Food gradually became more plentiful. Lusa felt as if something was guiding her to the right spots to dig down and find leaves or lichen, and she found a few stray berries still clinging to the branches of the thorns. Toklo caught a plump Arctic hare, and Yakone spotted a fish beneath the surface of a frozen pool and broke the ice to hook it out.
But Nanulak’s reluctance to return seemed to increase with every pawstep he took. He complained all the time about being tired, until even Toklo started to lose patience with him.
“I don’t want to do this,” he said one night as Kallik and Yakone were digging out a den. “Toklo, we don’t have to stay with these bears. Let them go back if they want to. Let’s go to the sea, just the two of us.”
Lusa drew in a breath, shocked that Nanulak would even suggest this. Doesn’t he understand anything?
“We can’t do that, Nanulak,” Toklo replied, with an edge to his voice that hadn’t been there before when he spoke to the younger bear. “We’re doing this because of you. Ujurak said that your story on this island isn’t finished.”
“Then he’s wrong!” Nanulak insisted. “Why do you listen to him instead of me?”
“Because Ujurak knows these things,” Lusa replied.
Nanulak whirled to face her. “What do you know about it? You’re only a black bear!”
Lusa stared at him, hardly able to believe he’d said that.
“That’s enough,” Toklo growled. “We’re going back, and that’s that.”
Nanulak opened his jaws to argue some more, then seemed to realize how angry Toklo was and thought better of it. He stayed in sulky silence until all the bears settled down to sleep.
As they drew closer to the ice cap, Nanulak’s reluctance gave way to real fear. Lusa noticed that he was always on edge, casting nervous glances in all directions. Even though she didn’t like him any better, she found herself feeling sorry for him.
“There’s nothing to be afraid of,” she said, falling into step beside him as they followed Toklo up a steep mountain slope.
“Yes, there is,” Nanulak whimpered. “The white bears will get me, I know they will! We never should have come back.”

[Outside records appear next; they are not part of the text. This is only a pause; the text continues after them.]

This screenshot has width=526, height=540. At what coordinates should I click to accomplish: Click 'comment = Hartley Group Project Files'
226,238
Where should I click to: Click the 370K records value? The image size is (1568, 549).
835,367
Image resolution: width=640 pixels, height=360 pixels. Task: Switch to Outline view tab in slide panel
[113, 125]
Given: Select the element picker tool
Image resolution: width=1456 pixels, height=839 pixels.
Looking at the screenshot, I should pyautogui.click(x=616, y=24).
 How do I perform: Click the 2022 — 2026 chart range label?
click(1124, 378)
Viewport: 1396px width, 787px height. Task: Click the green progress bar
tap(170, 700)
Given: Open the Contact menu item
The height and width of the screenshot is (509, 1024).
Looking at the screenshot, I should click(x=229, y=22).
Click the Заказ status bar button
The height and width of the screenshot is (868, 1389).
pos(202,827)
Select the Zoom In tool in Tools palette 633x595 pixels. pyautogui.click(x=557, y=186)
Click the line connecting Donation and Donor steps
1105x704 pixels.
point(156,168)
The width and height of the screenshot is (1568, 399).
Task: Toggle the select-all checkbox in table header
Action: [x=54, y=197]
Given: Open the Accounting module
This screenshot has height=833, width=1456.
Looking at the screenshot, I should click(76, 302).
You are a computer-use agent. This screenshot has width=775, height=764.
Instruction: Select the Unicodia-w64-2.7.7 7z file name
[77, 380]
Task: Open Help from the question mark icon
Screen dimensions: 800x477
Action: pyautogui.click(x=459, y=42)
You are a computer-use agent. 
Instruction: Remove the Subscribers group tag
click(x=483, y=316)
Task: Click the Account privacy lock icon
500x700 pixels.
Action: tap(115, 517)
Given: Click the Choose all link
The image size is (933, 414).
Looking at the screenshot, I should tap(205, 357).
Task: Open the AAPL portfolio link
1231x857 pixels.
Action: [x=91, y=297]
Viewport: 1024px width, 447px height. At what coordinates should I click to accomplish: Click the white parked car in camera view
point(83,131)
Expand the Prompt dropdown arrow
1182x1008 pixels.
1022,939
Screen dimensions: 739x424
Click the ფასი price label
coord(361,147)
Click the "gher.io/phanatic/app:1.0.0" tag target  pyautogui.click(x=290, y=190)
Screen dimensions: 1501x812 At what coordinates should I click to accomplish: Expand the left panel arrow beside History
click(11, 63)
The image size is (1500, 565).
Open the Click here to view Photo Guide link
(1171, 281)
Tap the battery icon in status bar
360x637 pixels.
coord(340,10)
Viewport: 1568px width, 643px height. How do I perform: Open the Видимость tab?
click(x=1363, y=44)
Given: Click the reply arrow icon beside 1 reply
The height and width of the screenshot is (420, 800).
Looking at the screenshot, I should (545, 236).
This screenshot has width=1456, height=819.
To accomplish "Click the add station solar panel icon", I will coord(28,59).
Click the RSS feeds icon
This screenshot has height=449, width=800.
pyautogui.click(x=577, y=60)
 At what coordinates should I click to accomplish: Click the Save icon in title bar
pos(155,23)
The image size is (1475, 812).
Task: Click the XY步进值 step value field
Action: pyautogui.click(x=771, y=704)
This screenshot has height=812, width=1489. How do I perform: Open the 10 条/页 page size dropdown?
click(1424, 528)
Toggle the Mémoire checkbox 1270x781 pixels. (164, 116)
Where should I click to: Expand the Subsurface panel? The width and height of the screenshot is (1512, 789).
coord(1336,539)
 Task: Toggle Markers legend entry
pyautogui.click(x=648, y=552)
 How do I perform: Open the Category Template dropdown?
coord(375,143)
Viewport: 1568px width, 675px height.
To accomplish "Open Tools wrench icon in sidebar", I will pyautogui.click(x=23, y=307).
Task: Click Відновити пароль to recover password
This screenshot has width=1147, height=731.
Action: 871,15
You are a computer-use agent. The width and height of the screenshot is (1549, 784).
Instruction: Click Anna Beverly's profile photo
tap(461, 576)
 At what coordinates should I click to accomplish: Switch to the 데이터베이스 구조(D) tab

“Toklo knows what he’s doing,” Lusa reassured him, deciding there was no point in mentioning Ujurak. “And he’ll look after you.”
“But the white bears are big!” Nanulak protested. “Bigger than Toklo.”
“They might be bigger, but they won’t fight as well as Toklo,” Lusa told him. “Toklo’s the best! He fought a white bear on Star Island. And back when we were at Great Bear Lake—and Toklo was much younger than he is now—he defeated a full-grown grizzly called Shoteka.”
Nanulak blinked at her. “Really?”
“Really.”
To Lusa’s relief, Nanulak brightened up, as if he hadn’t quite believed until then that Toklo could defend him from his enemies. Bounding forward until he reached Toklo’s side, he exclaimed, “Toklo! Tell me about the time you killed a grizzly at Great Bear Lake!”
“Later,” Toklo replied. “I’m going to hunt now. And I didn’t kill him.”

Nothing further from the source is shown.